I agree, that has been my experience too. Where we differ is in our conclusions. You conclude that there is therefore no difference. I maintain that that is not a valid conclusion, and that we have to eliminate the possibility that the blind test is itself masking real differences, before we can reach that conclusion.
You cannot argue, on the one hand, that hearing perception is a multi-sensory phenomenon, and yet on the other hand, that reducing the available sensory inputs does not materially affect that perception. This is also where BE and I are failing to find common ground. It may prompt the elimination of sighted bias, but it may also cause the reduction in the sensitivity and subtle discrimination of ones hearing. We don't know if it does or it doesn't, which is precisely the point. Until we do know, one way or the other, we can't simply accept the findings of a blind test, even if conducted with statistically significant rigour, without question.
I think you've got wildly carried away with all of this.
There are clearly specific problems with specific sorts of "blind" tests- and here the blanket expression "blind test" is going to take you into the undergrowth. Are we actually reducing (or manipulating) the sensory inputs?
Tests which involve people using unfamiliar systems/room have to be approached with caution. Why? Because the listener doesn't know what it's supposed to sound like, and is this clearly may cover things up. Some time should be allowed to acclimatise
A test which necessarily involves genuinely removing or altering perceptual information would also be very odd eg perhaps actually blindfolding someone, or flashing weird coloured lights at them while listening.

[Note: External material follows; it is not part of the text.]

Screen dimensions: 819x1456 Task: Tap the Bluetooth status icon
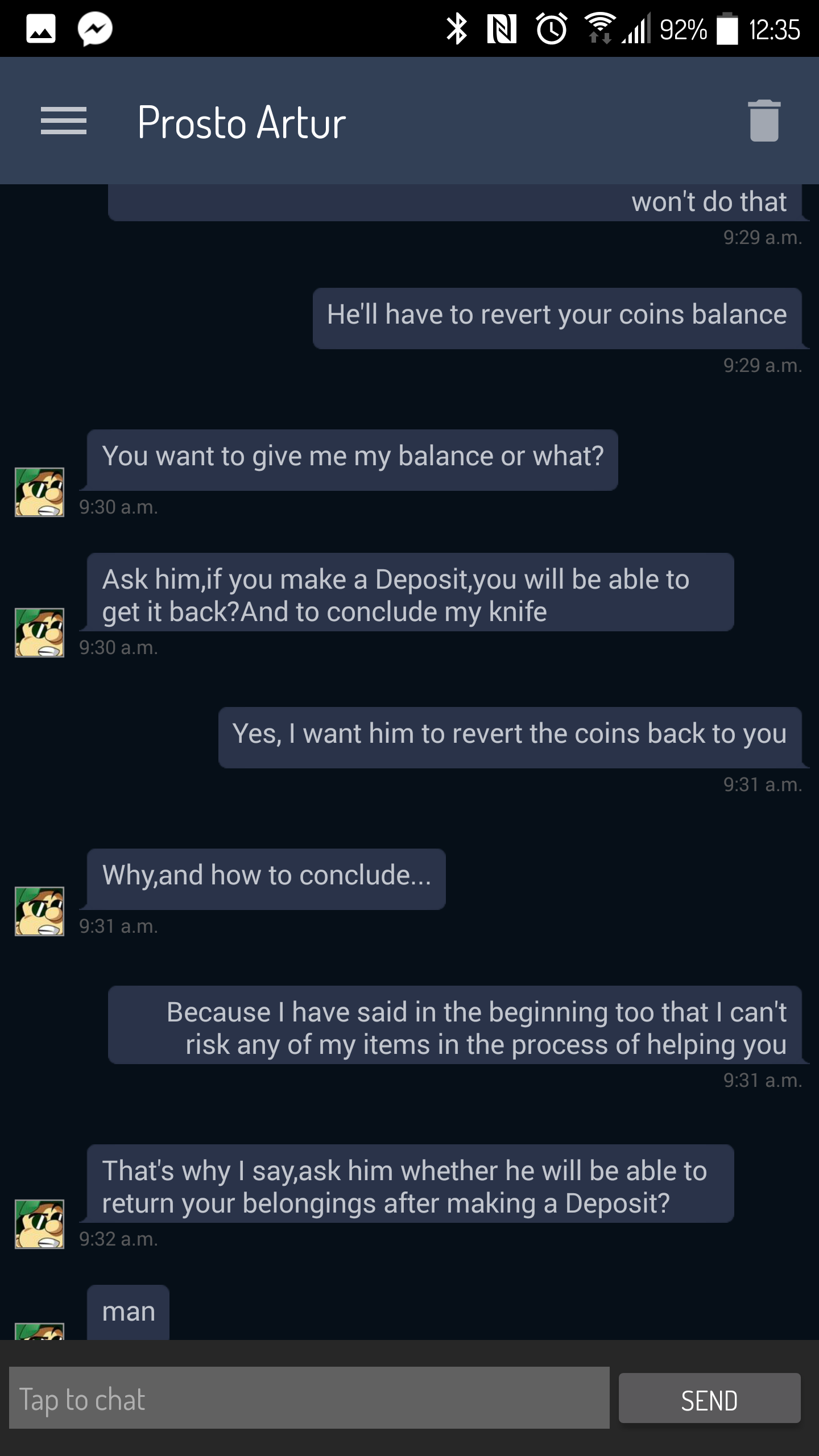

But what sensory inputs are being reduced in a blind test? They aren't actually blind are they? Lots of people listen with their eyes shut, or the lights down low, or with kit behind cupboard doors. In any event unlike the lips in the McGurk effect, the front plate of the amp isn't actually telling you what it's playing. Your perceptual system has not evolved to decide on sound quality based on what the amp looks like; or has it?

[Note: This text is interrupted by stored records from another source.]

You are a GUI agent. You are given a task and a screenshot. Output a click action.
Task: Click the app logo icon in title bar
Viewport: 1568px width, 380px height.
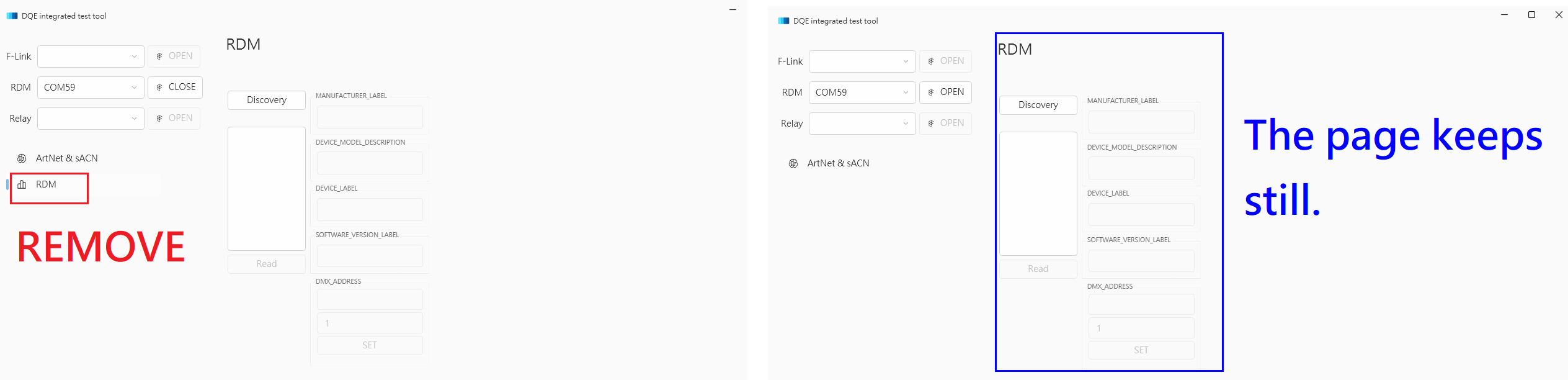tap(11, 15)
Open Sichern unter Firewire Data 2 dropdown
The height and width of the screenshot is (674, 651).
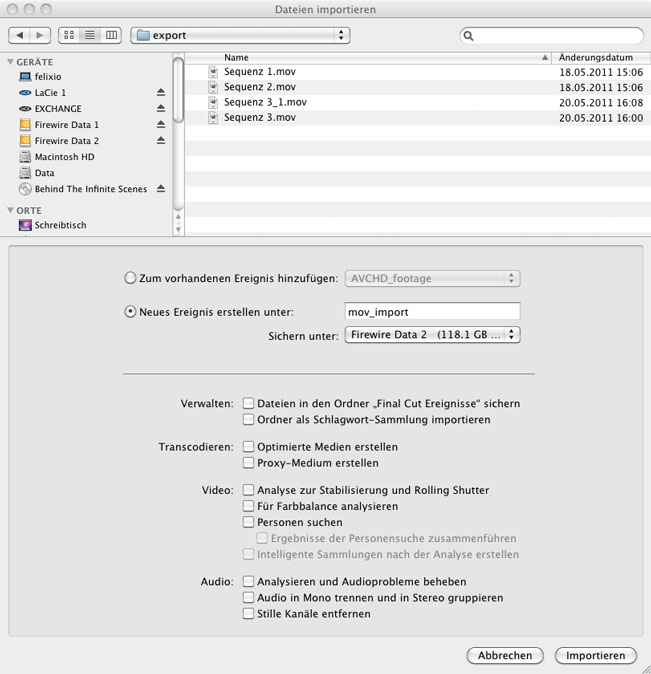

Many Blind tests don't involve interfering with the listener in any other way than that they don't know the answer. Examples of these tests include the many distributed file tests which people can down load and lay on their own systems at their leisure. The miraculous "blind test effect", whereby the brilliant and gifted suddenly can't tell the difference between things they swear blind they can normally, still seems to apply to these tests.
Then we have the test where someone doesn't know which dac or amp is playing (but can see them). Now what credible theory do you have as to why simply not knowing which amp is playing could affect someones general perceptual system such that it interferes with their ability to decode the sound.
After all the wife is supposed to be able to hear the difference from the kitchen isn't she?
As I said unlike the lips in the McGurk effect, or for that matter the visual information about location in the case of visual steering of sound, the front plate of the amp isn't actually telling you what it's playing. If not being able to see the front plate of the amp causes you to change your opinion of the amp, then what conclusion do you draw? The hypothesis that what you think you hear is conditioned by the slight of the amp turns out to be exactly what the "blind" test is designed to expose.
And here we get back to where we started.